How many parameters does an equation of a plane have? The traditional way I learned to write the equation of a plane is:
$$Ax + By + Cz + D = 0$$
where $\langle A,B,C\rangle$ is a normal vector to the plane and $D$ is the dot product between the normal and another point on the plane.
However, with some simple rearrangements, we can make the equation for the plane look like this:
$$-\frac{A}{C}x - \frac{B}{C}y - \frac{D}{C} = z = a'x + b'y + c'$$
As you can see this equation seems to only have 3 parameters, $a', b', c'$. And in terms of the physical intuition for what they mean, the new normal to the plane is $\langle a', b', -1\rangle$ and $c'$ is the dot product between the new normal and another point on the plane.
Why is the 4 parameter formulation of the equation of a plane more popular? Are there any problems with the 3 parameter formulation?
In fact, one cool benefit I see from the 3 parameter formulation is the ability to fit a plane to a cloud of points using a system of equations (not sure I see a way of doing it using the 4 parameter way):
$$
\begin{bmatrix}
x_0 & y_0 & 1 \\
x_1 & y_1 & 1 \\
 &... \\
x_n & y_n & 1 \\
\end{bmatrix} 
\begin{bmatrix}
a' \\
b' \\
c'
\end{bmatrix} 
=
\begin{bmatrix} 
z_0  \\
z_1  \\
...  \\
z_n
\end{bmatrix} 
$$
 A: Any plane where $C=0$, i.e. perpendicular to the $xy$-plane, cannot be converted into the form $z=ax+by+d$ because of a divide-by-zero. But then again there is no inherent reason to favour normalising any of the coefficients to $1$, so to avoid having to grapple with divisions by zero (and to preserve symmetry to enable simpler calculations) the plane equation is left with four parameters.

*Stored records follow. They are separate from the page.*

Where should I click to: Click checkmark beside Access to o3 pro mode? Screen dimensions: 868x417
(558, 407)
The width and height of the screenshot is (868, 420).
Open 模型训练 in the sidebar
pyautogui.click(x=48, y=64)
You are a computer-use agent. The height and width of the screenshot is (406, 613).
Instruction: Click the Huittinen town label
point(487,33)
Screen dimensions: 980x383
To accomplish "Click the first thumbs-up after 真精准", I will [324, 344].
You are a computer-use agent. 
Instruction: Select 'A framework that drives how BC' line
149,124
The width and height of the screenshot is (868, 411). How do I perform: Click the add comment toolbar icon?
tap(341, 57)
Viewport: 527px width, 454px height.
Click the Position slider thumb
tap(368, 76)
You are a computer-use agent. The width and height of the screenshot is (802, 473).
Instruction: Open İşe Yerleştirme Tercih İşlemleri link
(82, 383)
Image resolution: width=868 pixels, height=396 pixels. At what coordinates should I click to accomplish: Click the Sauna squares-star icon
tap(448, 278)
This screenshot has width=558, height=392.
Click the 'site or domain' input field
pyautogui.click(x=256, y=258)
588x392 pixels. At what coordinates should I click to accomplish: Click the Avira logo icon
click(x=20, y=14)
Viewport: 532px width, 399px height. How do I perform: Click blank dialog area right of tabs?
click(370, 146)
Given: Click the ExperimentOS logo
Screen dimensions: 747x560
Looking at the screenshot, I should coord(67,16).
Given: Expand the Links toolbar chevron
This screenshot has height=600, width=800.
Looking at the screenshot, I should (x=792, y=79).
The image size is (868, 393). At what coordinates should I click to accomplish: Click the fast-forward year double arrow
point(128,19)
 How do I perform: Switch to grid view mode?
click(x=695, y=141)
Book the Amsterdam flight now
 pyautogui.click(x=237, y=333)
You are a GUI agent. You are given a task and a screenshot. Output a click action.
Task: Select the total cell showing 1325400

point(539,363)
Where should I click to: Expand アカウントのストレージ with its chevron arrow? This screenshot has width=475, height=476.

A: Any plane in $\Bbb R^3$ can be written in the form $x=d$ or $ax+y=d$ or $ax+by+z=d$. So with this interpretation, the parameter set of all planes in $\Bbb R^3$ is $(\Bbb R^0\cup\Bbb R^1\cup\Bbb R^2)\times\Bbb R$.
Can we give more structure to the parameter set? The Grassmann manifold of $2$-planes in $\Bbb R^3$ denoted by $G_2(\Bbb R^3)$ is the (parameter) space of the planes in $\Bbb R^3$ which pass through the origin. By translating each element of $G_2(\Bbb R^3)$ along its normal vector, we can obtain all planes in $\Bbb R^3$. Therefore, the parameter space of all planes is $G_2(\Bbb R^3)\times\Bbb R^1$.
We know that $G_2(\Bbb R^3)\cong G_1(\Bbb R^3)=\Bbb R P^2$, the real projective plane and as a set it is the disjoint union $\Bbb R^0\cup\Bbb R^1\cup\Bbb R^2$. Hence, we reach the same parameter set with a topological meaning.